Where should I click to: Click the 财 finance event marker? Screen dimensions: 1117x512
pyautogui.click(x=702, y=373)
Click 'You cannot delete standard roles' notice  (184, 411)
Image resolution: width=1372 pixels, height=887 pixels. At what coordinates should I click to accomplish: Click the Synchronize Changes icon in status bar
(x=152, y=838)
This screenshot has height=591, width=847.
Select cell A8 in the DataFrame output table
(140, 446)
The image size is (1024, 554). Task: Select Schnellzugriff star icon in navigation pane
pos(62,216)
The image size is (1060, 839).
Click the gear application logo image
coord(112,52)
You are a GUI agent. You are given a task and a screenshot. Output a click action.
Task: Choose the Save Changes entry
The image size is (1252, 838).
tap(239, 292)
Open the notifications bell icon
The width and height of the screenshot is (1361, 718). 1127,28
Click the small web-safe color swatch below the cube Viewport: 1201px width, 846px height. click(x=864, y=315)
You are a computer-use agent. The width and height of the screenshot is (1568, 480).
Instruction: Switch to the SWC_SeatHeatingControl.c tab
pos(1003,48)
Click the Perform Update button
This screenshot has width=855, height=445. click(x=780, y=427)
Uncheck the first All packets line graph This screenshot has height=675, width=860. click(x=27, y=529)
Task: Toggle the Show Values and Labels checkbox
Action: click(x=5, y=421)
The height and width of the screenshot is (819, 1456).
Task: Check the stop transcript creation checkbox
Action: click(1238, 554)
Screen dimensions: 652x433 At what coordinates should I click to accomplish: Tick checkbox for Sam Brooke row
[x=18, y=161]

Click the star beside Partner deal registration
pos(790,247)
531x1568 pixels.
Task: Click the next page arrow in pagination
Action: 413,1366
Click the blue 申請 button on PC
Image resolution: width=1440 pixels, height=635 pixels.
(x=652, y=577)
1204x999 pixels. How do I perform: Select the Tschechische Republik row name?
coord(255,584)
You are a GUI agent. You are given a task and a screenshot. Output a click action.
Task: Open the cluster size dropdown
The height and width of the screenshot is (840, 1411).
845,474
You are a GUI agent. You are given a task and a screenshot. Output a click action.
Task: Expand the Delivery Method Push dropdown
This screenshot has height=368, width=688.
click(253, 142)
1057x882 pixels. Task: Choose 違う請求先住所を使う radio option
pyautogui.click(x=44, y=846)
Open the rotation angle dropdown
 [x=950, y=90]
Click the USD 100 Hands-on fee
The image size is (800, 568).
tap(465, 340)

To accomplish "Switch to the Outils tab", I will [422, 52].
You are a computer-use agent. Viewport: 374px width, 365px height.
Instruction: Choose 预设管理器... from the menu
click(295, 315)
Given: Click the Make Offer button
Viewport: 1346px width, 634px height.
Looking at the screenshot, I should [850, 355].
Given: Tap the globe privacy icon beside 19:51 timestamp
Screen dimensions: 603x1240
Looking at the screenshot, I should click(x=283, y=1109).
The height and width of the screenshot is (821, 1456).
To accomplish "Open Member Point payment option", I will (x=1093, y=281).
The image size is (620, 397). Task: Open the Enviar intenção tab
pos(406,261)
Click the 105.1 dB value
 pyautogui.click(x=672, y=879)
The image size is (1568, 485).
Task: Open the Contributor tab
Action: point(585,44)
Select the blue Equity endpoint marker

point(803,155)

GOAL OF THE EXERCISE:
An exact copy of the lines from the one containing "Screen dimensions: 603x1240" through the end of the data above is the whole answer.

ANSWER:
Screen dimensions: 603x1240
Looking at the screenshot, I should click(x=283, y=1109).
The height and width of the screenshot is (821, 1456).
To accomplish "Open Member Point payment option", I will (x=1093, y=281).
The image size is (620, 397). Task: Open the Enviar intenção tab
pos(406,261)
Click the 105.1 dB value
 pyautogui.click(x=672, y=879)
The image size is (1568, 485).
Task: Open the Contributor tab
Action: point(585,44)
Select the blue Equity endpoint marker

point(803,155)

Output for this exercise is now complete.